[Text and element pointing records]
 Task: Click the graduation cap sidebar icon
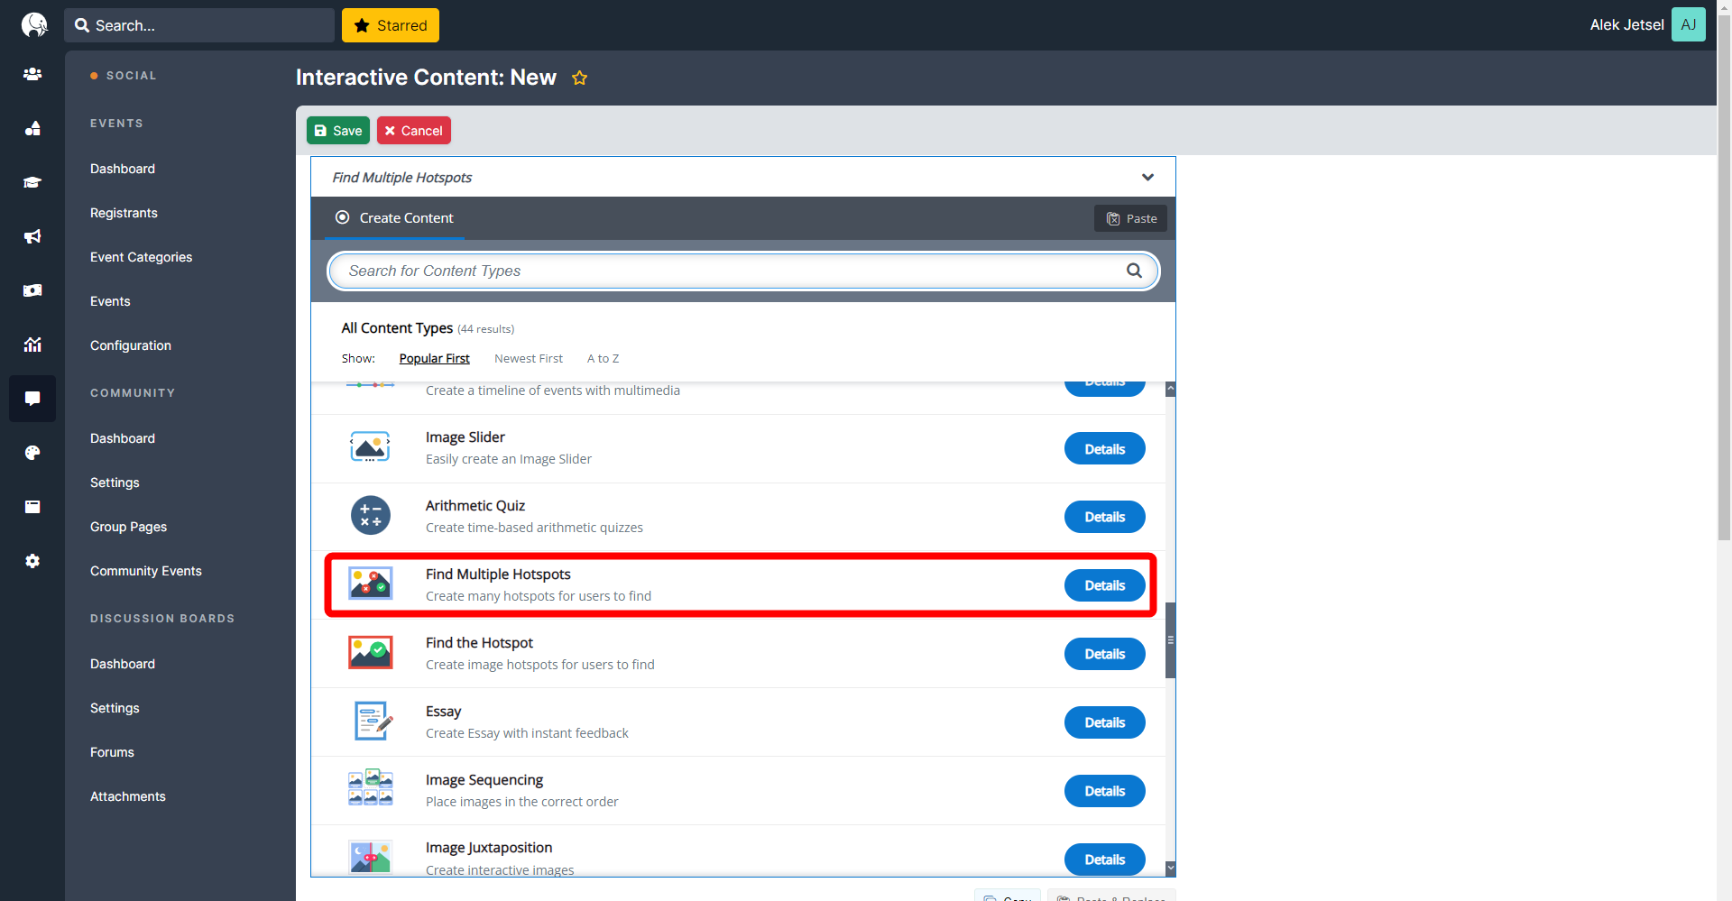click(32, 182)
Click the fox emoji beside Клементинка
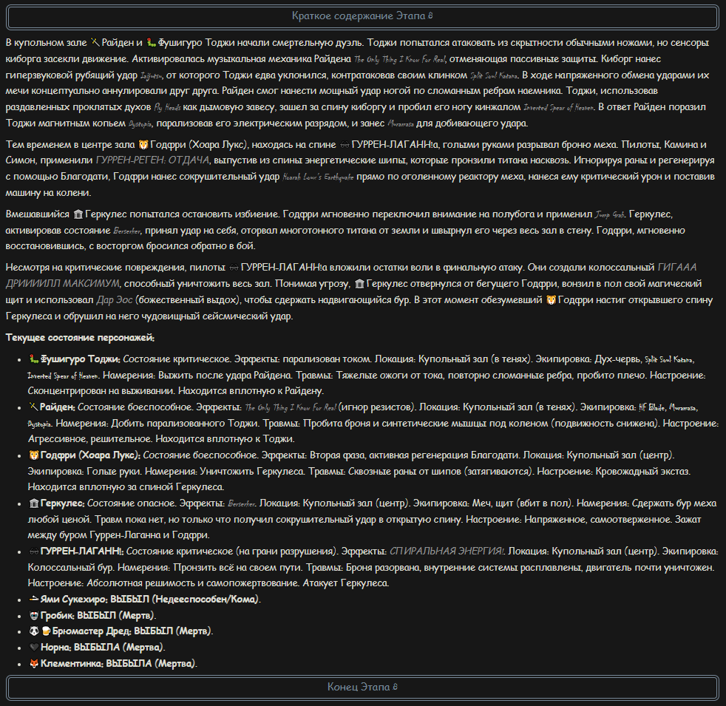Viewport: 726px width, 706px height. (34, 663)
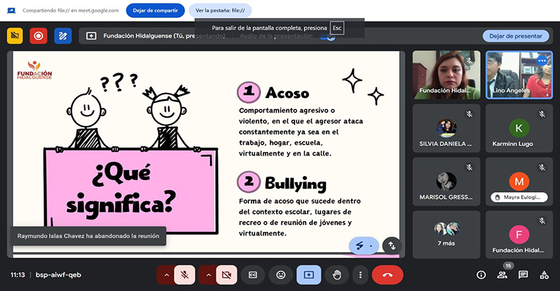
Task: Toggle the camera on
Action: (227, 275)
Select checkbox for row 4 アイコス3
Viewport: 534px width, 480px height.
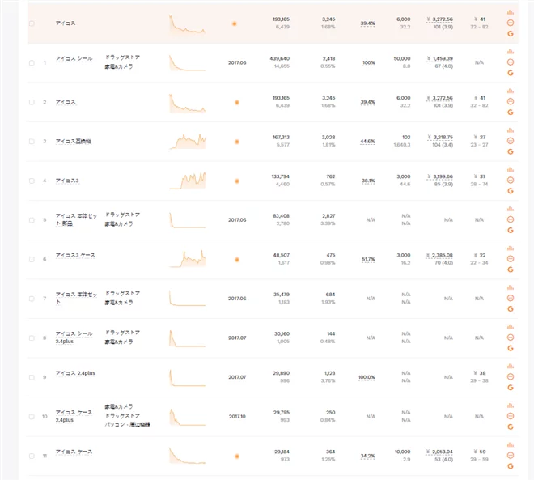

Exercise aim → Write out the records again, switching "checkbox" to "tick box" and keeping everything else the same. Leave the pictures out.

Answer in full →
 Task: Click the graduation cap sidebar icon
click(32, 182)
Click the fox emoji beside Клементинка
Viewport: 726px width, 706px height. (34, 663)
Task: Toggle the camera on
Action: (227, 275)
Select tick box for row 4 アイコス3
Viewport: 534px width, 480px height.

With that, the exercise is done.